Opening/closing the armpit

The “opening and closing” of the armpit is managed by using kyokotsu or sternum in the correct way. This is necessary to perform an efficient movement when aiming for a target.

Using kyokotsu and “koshi” in a correct way (koshi-mawari) is the key to send the power of the base (earth) through the arms into the opponent. About koshi mawari, you can consult: The influence of Chidori ashi.

Controlling “kyokotsu” or “sternum”

Controlling kyokotsu or sternum is explained by Akira Hino in his book: Don’t Think, Listen to the Body.

The picture on the left is a sort of simplification of the mechanism. It has also an influence on the utilization of the koshi.

When the sternum is moving, the spine is also moving. This creates a pelvic tilt.

The pelvic tilt has to be the result of a full body movement. Just doing a pelvic tilt has no influence on the movement of the upper body when there is no connection between upper and lower body. Also just doing a sternum movement has no effect on the lower body if there is tension around the spine.

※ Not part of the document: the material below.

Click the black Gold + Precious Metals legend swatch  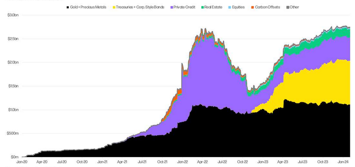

Straight line and koshi mawari

Directing for the target is a simple action with a lot of difficulties. The skill of opening and closing the armpit has to be entirely understood, mentally and physically.

When there is no control of the armpit, there is a probability of missing the target.

To resume, we can point out:

  • Rotation of the torso
  • Extending the arm in a straight line aiming at the target.
  • Opening and closing of the armpit.

Using a jo to perform taijū no dendō and koshi-mawari

During “corona” time it is necessary in a partner exercise to maintain distance, especially when you are practicing with someone not belonging to your nearest social contacts. The “jo” or medium range stick is the ideal tool to make contact and still maintaining a distance.

This video clip demonstrates taijū no dendō and koshi-mawari with the help of a jo or a medium range stick. It gives the opportunity to feel how partner is using power to push you back. There are some points to take into account on both sides of the stick.

How to push the stick forward?

Starting from a “chidori ashi” posture with the hand holding the stick near the body. Move the center line forward until you feel pressure in the ball of the front foot. Start turning the body while extending the arm forward.

How to receive the incoming stick?

Chidori ashi posture. Move the center line back until you feel pressure on the heel of the back foot. Start turning the body to absorb the power into the floor.

Relationship with compatible martial arts

A clear relationship with Jodo Kata “Suigetsu”. The straight line and koshi-mawari is only successful if there is a control of the armpit and the extended arm holding the stick.

Remark also the straight center line and the advice not to bend the body and arm.

There are of course more examples about opening and closing armpit in relationship with koshi mawari. Simply for the purpose to keep this post compact, my advice to find out by yourself and find similarities in other martial arts.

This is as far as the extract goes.